I would add that to place external controls on a teen’s internet use, is the same as forbidding them to be out past midnight without discussing it with them first or explaining why it’s not a good idea to be out past midnight. Or forbidding them to eat sweets or telling them they have to go to bed at a certain time.

Once they reach adolescence, the “telling” is over. If you’re not discussing and negotiating and supporting their autonomy by explaining your reasoning and letting them have their say, you’re pushing them into all sorts of risky behavior.

Adolescents are naturally drawn to new experiences and risky behavior and the more you forbid it unilaterally and demand their obedience, (with no listening and no discussion) the more likely they’re going to do the very thing you tell them not to do.

Just remember during adolescence, it’s all about listening to them, letting them have their say and explain your concerns about why certain things are dangerous or unethical or immoral or whatever…then coming to an agreement about the boundaries.

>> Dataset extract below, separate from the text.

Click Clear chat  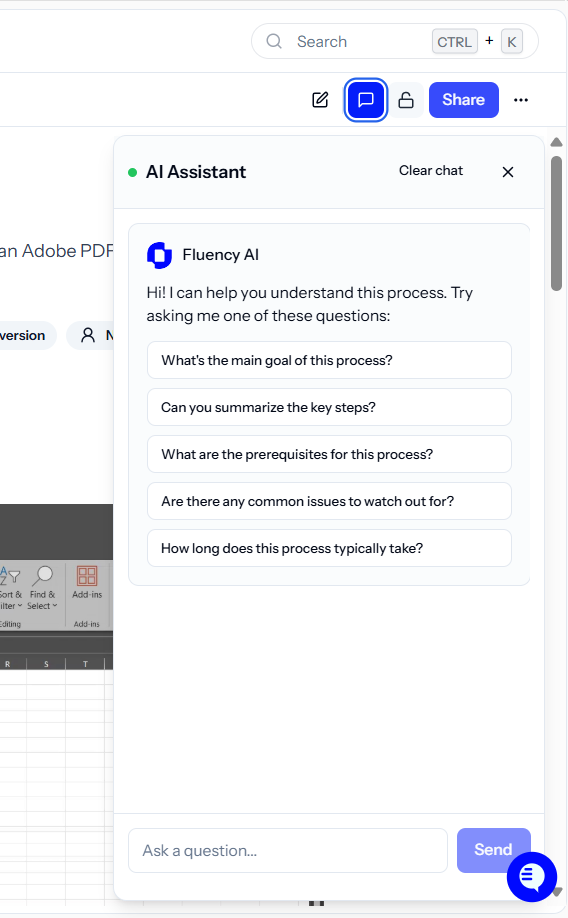pos(431,170)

That’s why external controls alone, regarding any sort of behavior, will not work to deter teens from that behavior.

That’s why just restrictive parental mediation will not work on its own.

On the other hand, studies have found that instructive parental mediation – true discussions and instruction about online harm and how to protect themselves online – not only reduces the chance of victimization, but also helped teens with potential coping mechanisms if they were to be victimized.

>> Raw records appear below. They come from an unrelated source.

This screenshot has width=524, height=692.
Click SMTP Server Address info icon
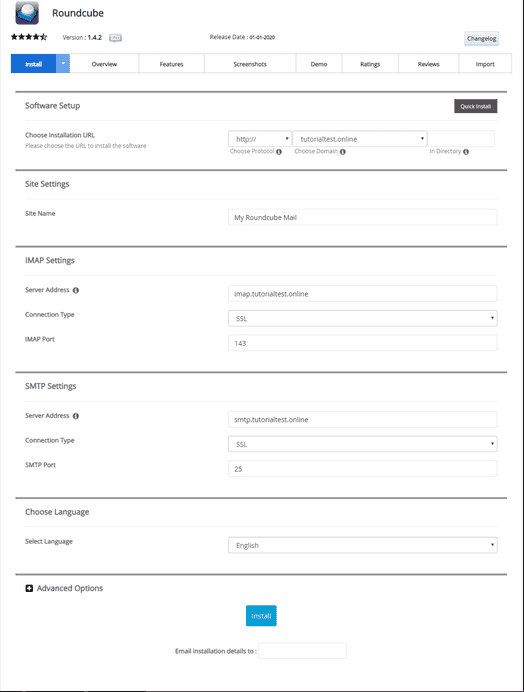click(x=76, y=416)
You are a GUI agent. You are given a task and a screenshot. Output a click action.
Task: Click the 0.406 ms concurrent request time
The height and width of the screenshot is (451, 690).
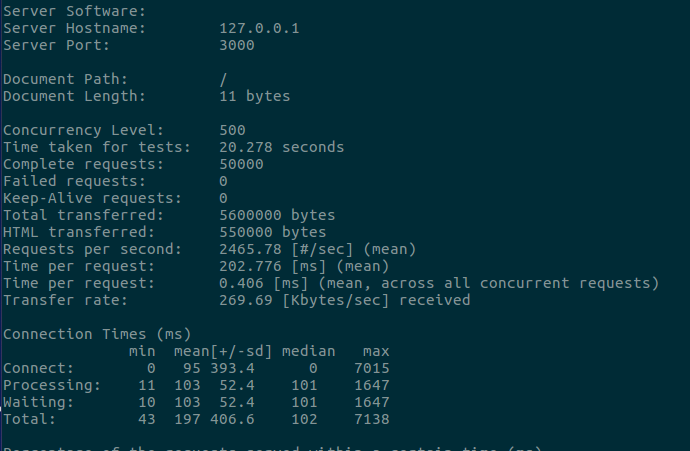(x=241, y=283)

Now, studies looking at this theory for online interactions show several online activities that make anyone more vulnerable to victimization (this is like giving you a list of the high crime areas in town):

  • the more time spent online (which makes sense because it’s just the odds increase the more often someone is in proximity to potential offenders)
  • communicating with strangers
  • clicking on unfamiliar links
  • illegally downloading software
  • posting content on social media that can antagonize or elicit jealousy
  • sharing private information online
  • sexting
  • confiding anonymously in other internet users
  • cyberbullying others or harassing and making hateful statements online make you more likely to also become a victim of the same – it just gives you a bigger online profile and places a target on your back (just like in real life – if you’re going around robbing people, you’re more likely to become a victim of some sort of attack)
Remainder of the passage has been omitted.